Ao passear por minha cidade vejo as marcas do desprezo em quase todas as ruas e vielas, e não se trata de um problema pautado na administração atual, mas no conceito de administração que rege essa provinciana comunidade. O pensamento do “quanto menos pior melhor” presente no discurso das pessoas que sobrevivem de maneira esmoleira aos caprichos dos seus dirigentes, o temor de uma transformação que coloque em risco determinadas regalias de classes abastadas e, sobretudo a indiferença com que tratam o cidadão itapecericano e todos os potenciais artísticos, econômicos e sociais de nosso município.
A rede de saúde e de ensino é precária e não atende de forma satisfatória nem aqueles que utilizam esporadicamente seus serviços. Filas e filas nas madrugadas, às vezes chuvosas, ao lado do posto de saúde central. Os corpos enfermos nos corredores do hospital e do pronto socorro. Horas para atendimentos simples e meses para consultas mais sérias. Escolas em visível decadência, professores sem preparo, salários cômicos e estruturas ridículas que nada acrescentam no aprendizado dos alunos.
Uma cidade triste por natureza, de pessoas cabisbaixas pelas ruas, de políticos mal intencionados, de uma burguesia bem estabelecida (alguém sempre lucra com o caos), de corruptos imunes, de um clero hipócrita, de uma cultura abandonada, de uma história esquecida, de um presente sem comemoração alguma.
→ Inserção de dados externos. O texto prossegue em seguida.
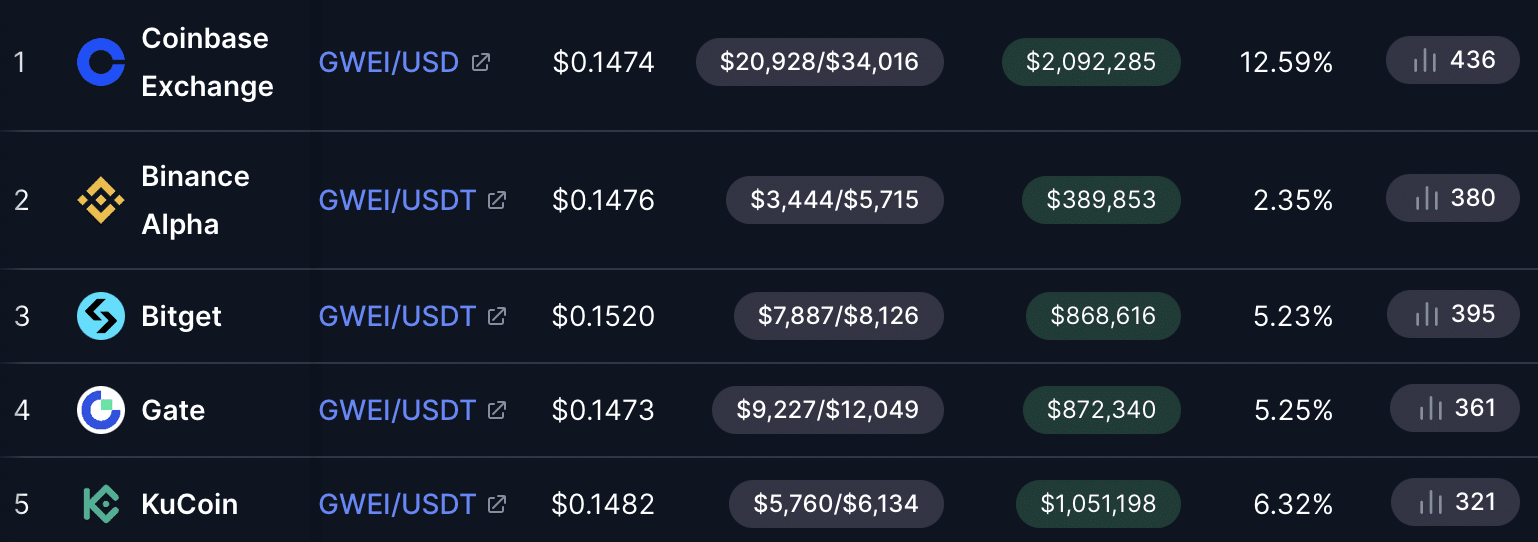The height and width of the screenshot is (542, 1538).
Task: Open external link icon beside Binance Alpha GWEI/USDT
Action: pos(497,201)
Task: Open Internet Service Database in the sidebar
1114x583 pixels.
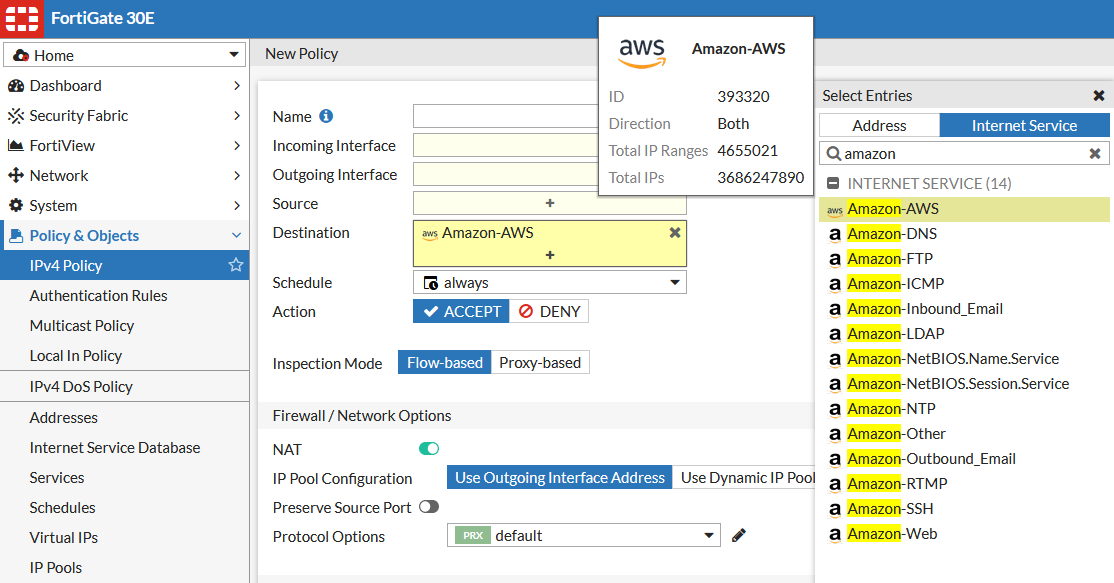Action: tap(115, 447)
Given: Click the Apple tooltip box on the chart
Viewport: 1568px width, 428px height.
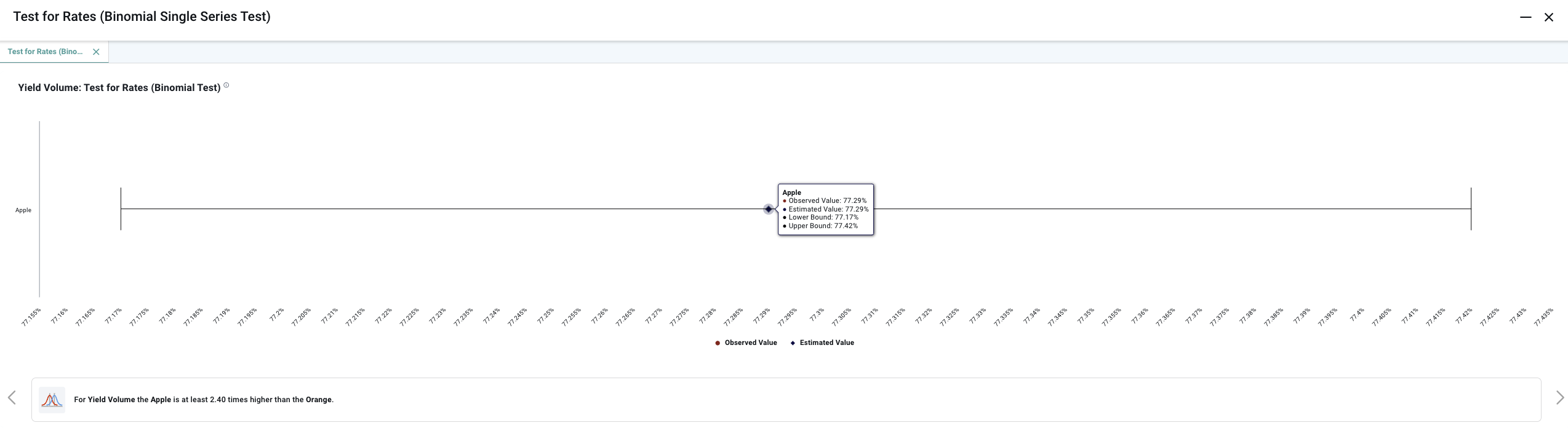Looking at the screenshot, I should [825, 209].
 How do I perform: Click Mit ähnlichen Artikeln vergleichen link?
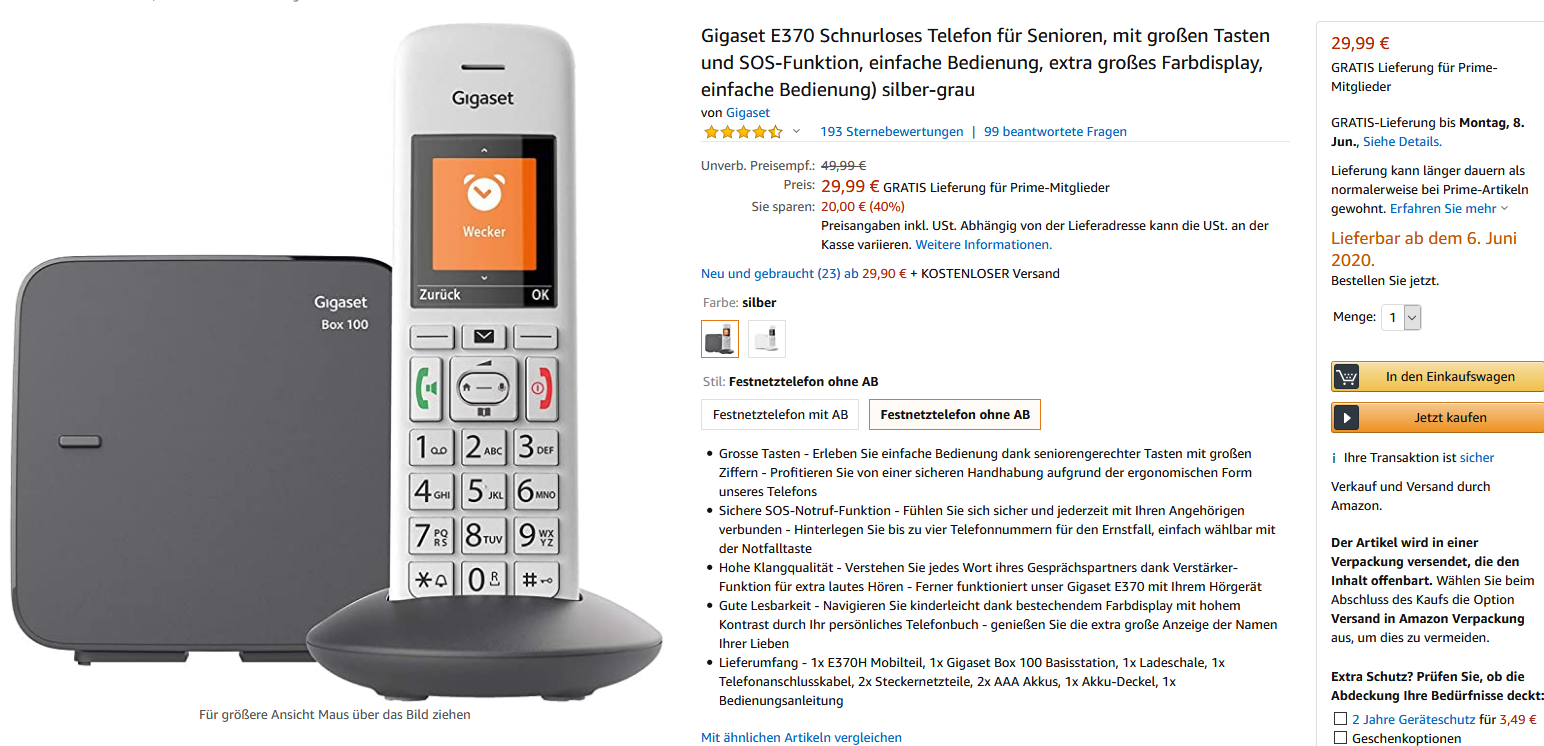point(801,738)
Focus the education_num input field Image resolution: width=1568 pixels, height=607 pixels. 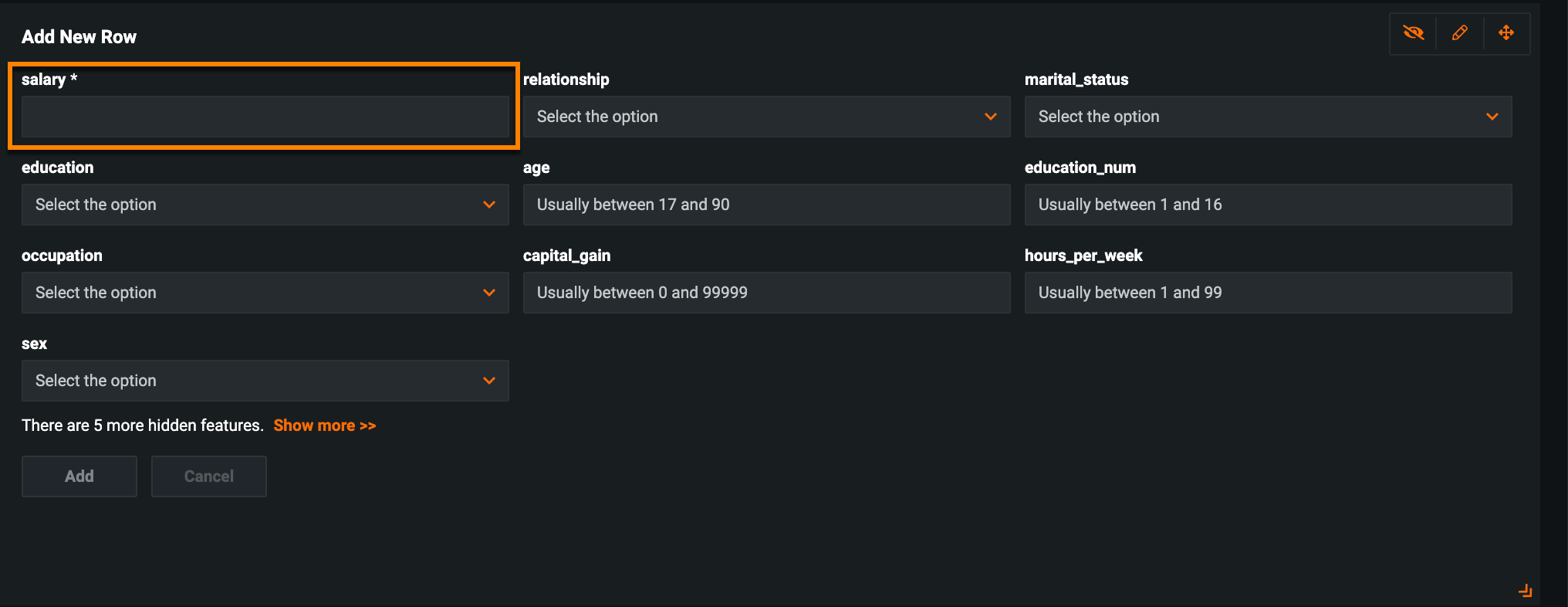[x=1267, y=205]
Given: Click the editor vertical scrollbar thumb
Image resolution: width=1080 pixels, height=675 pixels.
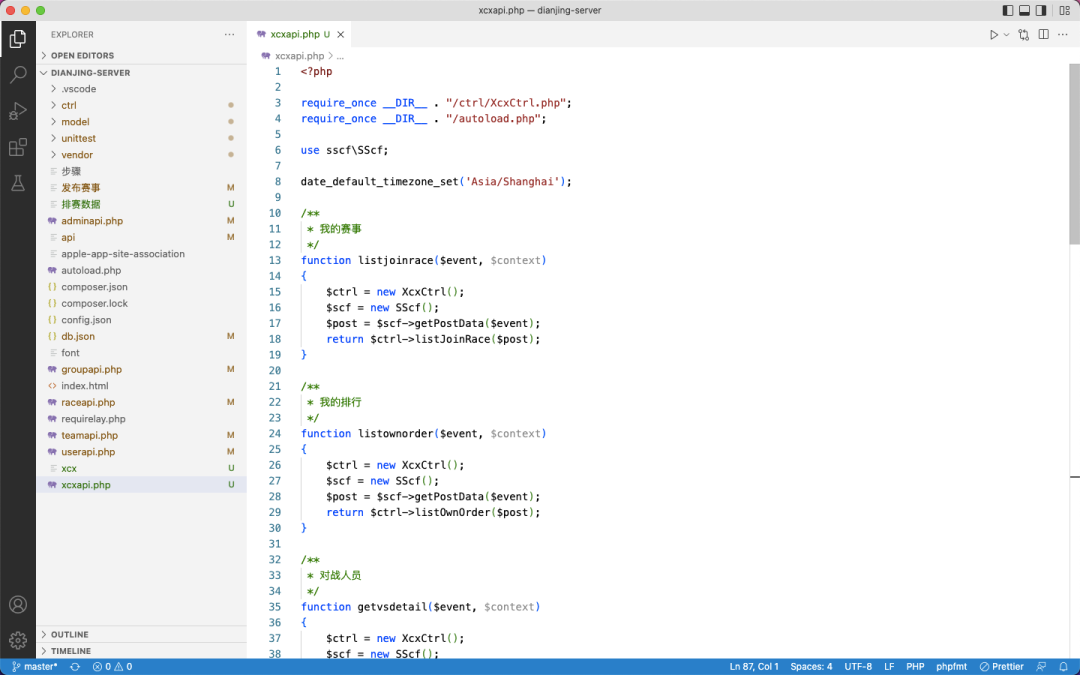Looking at the screenshot, I should click(x=1074, y=154).
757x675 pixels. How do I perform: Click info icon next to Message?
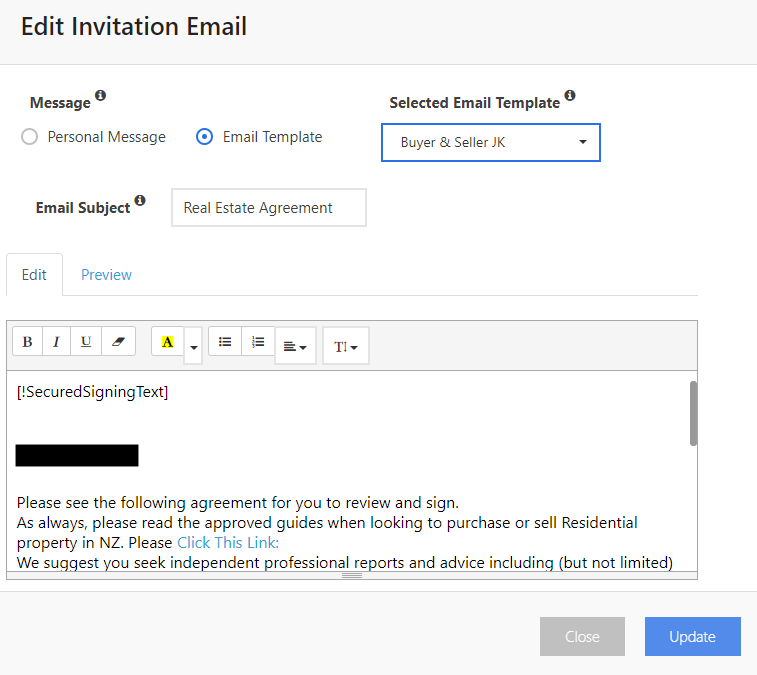click(x=100, y=97)

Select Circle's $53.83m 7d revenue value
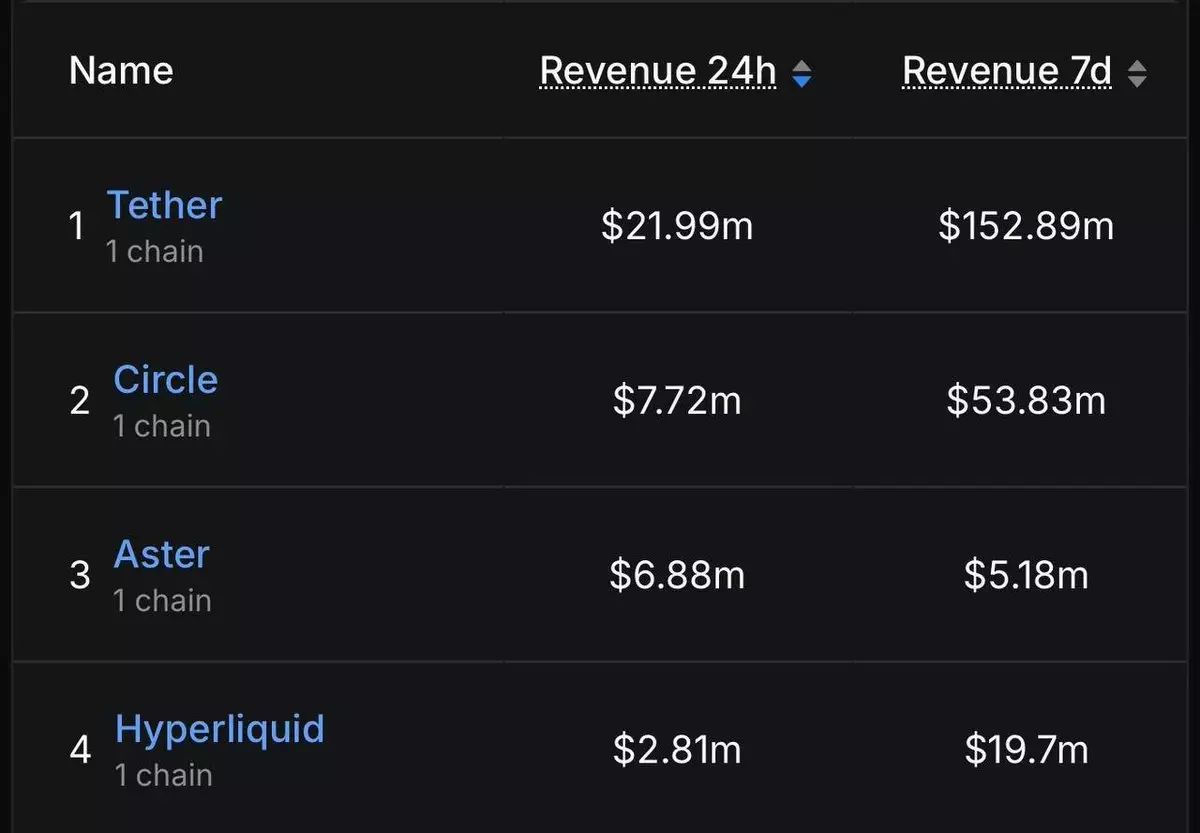click(1026, 401)
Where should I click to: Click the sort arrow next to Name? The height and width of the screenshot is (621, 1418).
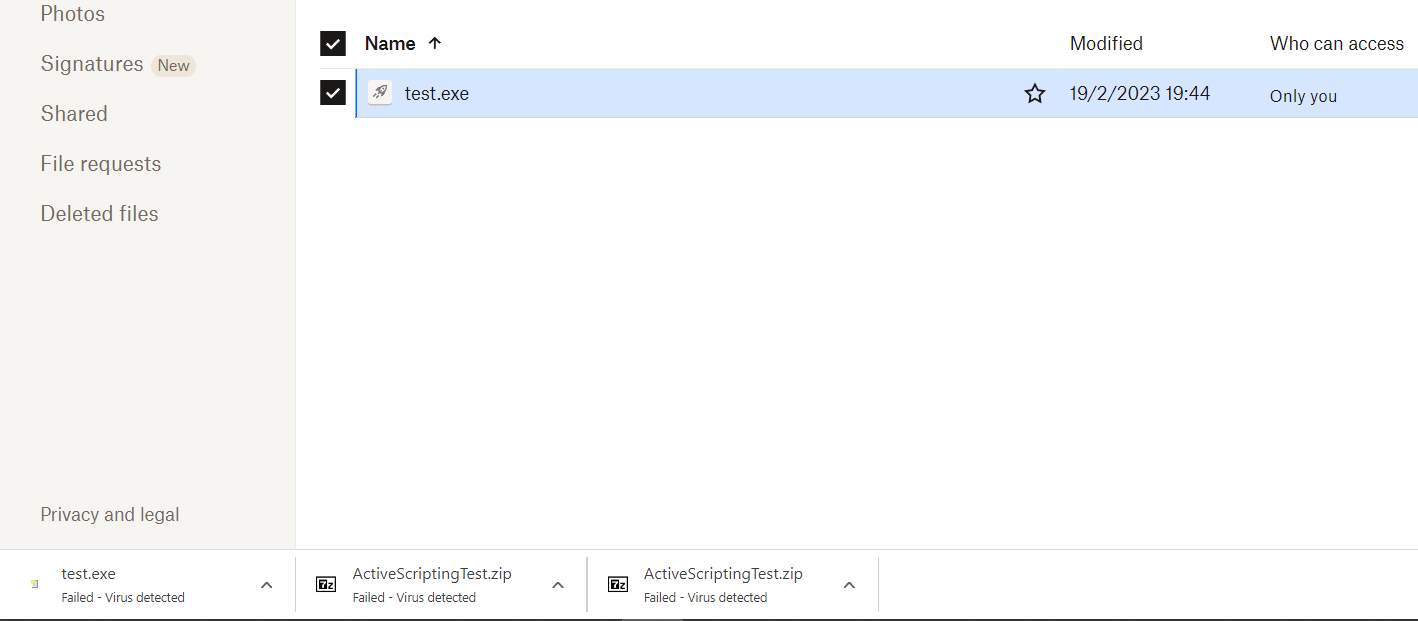point(434,43)
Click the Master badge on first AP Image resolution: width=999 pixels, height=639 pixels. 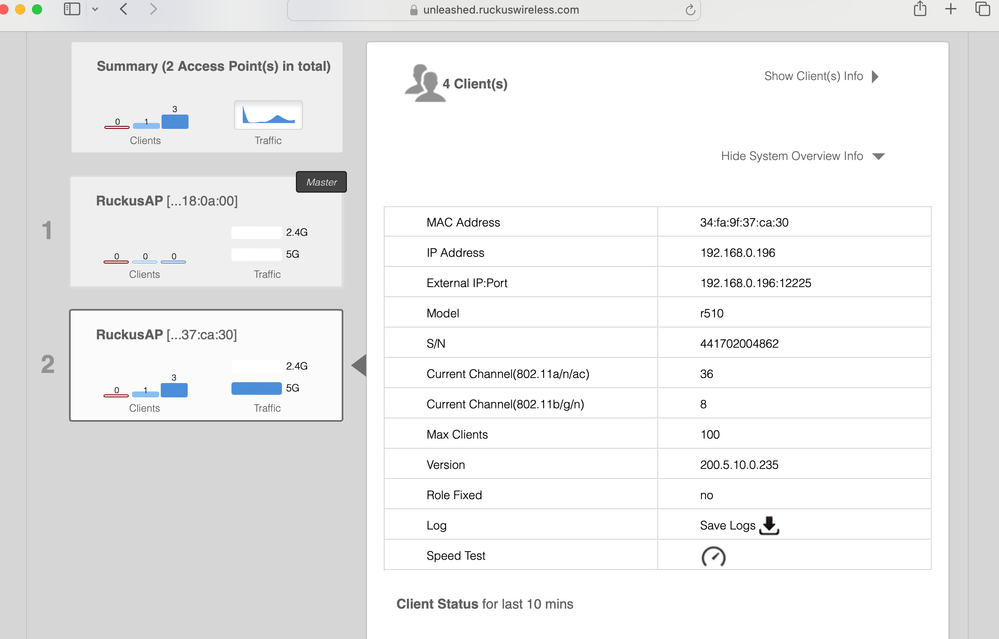[x=321, y=182]
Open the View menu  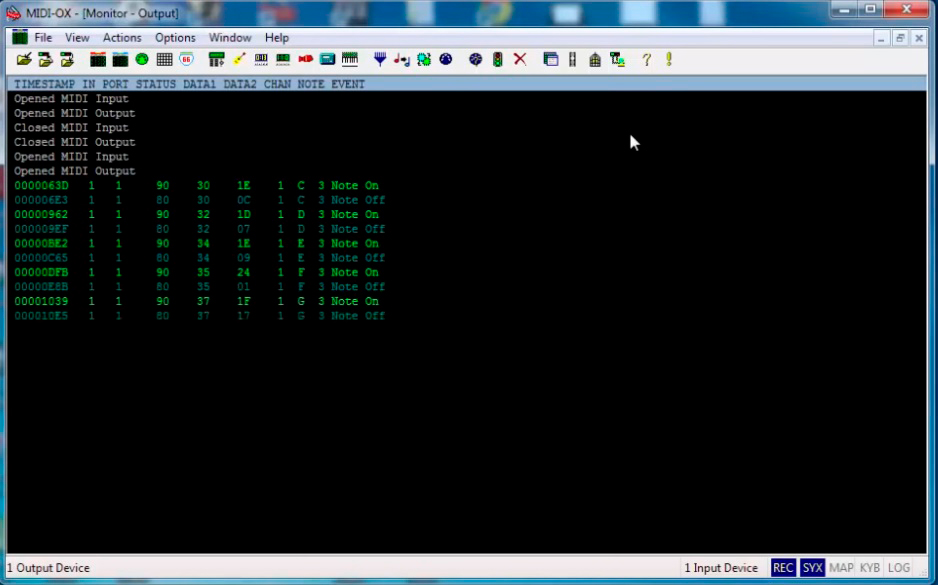[77, 38]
Ou seja, a cidade onde moro é um amontoado de pessoas e problemas, em alguns pontos chega a se assemelhar aos campos de concentração nazistas. Se alguém discorda, dê uma passadinha em bairros do distrito do Jacira, por exemplo. Ou seja, Itapecerica é uma bela maquete de um país como o nosso. O sudeste, região aqui representada pelo Delfim Verde, se esbalda nas riquezas adquiridas com a exploração do restante da região. Mas quando questionados, sobre os enriquecimentos assustadores diante de misérias tão gritantes, o discurso é sempre o mesmo: - O Brasil está crescendo.
Itapecerica da Serra é um mórbido instantâneo do abandono. O que existem de bom aqui? Perguntaram-me alguns schopenhauerianos de plantão, e eu responderei que se pode valorizar alguns poucos aspectos dessa pedra, e um deles é a resistência que alguns artistas promovem em seus discursos estilísticos revoltosos, que propõe mudanças possíveis e que assumem os seus telhados de vidro. Itapecerica ainda tem matas, ainda tem nascentes, ainda tem pessoas de bom coração, ainda tem grupos comprometidos com o seu crescimento, mas tudo isso por enquanto, já que a vertiginosa queda em que estamos, e sua íngreme loucura, em breve não nos permitirá sequer escrever um único parágrafo de uma nostalgia positiva em um artigo de opinião intitulado “o espaço onde vivo”.